#### EXERCISE REQUIREMENTS:
Everything from the line containing "Given: Click the Fill" to the last line of the listing below, inclusive, is what you should output, exactly as it appears.

#### INPUT FOR THIS TASK:
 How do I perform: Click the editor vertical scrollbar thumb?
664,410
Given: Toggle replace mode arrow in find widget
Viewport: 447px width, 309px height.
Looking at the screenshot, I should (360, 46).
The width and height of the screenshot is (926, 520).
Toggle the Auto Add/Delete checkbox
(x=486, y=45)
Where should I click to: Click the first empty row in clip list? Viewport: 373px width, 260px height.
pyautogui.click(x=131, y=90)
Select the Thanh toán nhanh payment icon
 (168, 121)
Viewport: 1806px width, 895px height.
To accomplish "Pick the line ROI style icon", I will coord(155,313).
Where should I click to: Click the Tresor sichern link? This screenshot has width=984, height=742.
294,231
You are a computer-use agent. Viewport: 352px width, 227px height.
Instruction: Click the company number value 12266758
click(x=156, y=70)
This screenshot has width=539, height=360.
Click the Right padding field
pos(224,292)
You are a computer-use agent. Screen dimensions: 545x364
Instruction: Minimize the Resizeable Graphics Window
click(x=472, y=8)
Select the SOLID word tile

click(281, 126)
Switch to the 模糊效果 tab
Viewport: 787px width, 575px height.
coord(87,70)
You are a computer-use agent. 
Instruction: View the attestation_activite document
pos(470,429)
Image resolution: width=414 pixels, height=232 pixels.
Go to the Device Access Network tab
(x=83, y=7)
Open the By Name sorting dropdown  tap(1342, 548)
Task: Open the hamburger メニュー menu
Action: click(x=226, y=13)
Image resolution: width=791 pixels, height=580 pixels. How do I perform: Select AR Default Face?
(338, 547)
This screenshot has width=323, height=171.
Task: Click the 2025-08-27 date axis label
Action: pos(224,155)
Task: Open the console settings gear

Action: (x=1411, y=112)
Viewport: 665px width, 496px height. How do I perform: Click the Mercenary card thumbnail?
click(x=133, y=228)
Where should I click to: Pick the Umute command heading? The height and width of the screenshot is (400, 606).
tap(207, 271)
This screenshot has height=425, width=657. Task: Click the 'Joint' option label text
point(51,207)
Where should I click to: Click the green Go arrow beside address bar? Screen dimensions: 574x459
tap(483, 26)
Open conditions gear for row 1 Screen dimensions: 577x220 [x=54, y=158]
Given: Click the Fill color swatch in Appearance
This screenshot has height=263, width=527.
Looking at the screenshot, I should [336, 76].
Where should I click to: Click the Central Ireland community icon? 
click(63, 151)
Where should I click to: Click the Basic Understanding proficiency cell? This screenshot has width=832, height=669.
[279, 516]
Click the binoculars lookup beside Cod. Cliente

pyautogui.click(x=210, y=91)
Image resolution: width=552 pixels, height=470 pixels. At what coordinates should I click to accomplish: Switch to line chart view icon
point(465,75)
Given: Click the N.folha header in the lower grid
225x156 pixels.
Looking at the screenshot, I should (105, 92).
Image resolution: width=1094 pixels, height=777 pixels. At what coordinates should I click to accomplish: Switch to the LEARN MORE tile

#### ANSWER SECTION:
Given: Click the Fill color swatch in Appearance
This screenshot has height=263, width=527.
Looking at the screenshot, I should [336, 76].
Where should I click to: Click the Central Ireland community icon? 
click(63, 151)
Where should I click to: Click the Basic Understanding proficiency cell? This screenshot has width=832, height=669.
[279, 516]
Click the binoculars lookup beside Cod. Cliente

pyautogui.click(x=210, y=91)
Image resolution: width=552 pixels, height=470 pixels. At what coordinates should I click to accomplish: Switch to line chart view icon
point(465,75)
Given: Click the N.folha header in the lower grid
225x156 pixels.
Looking at the screenshot, I should (105, 92).
Image resolution: width=1094 pixels, height=777 pixels. At what coordinates should I click to accomplish: Switch to the LEARN MORE tile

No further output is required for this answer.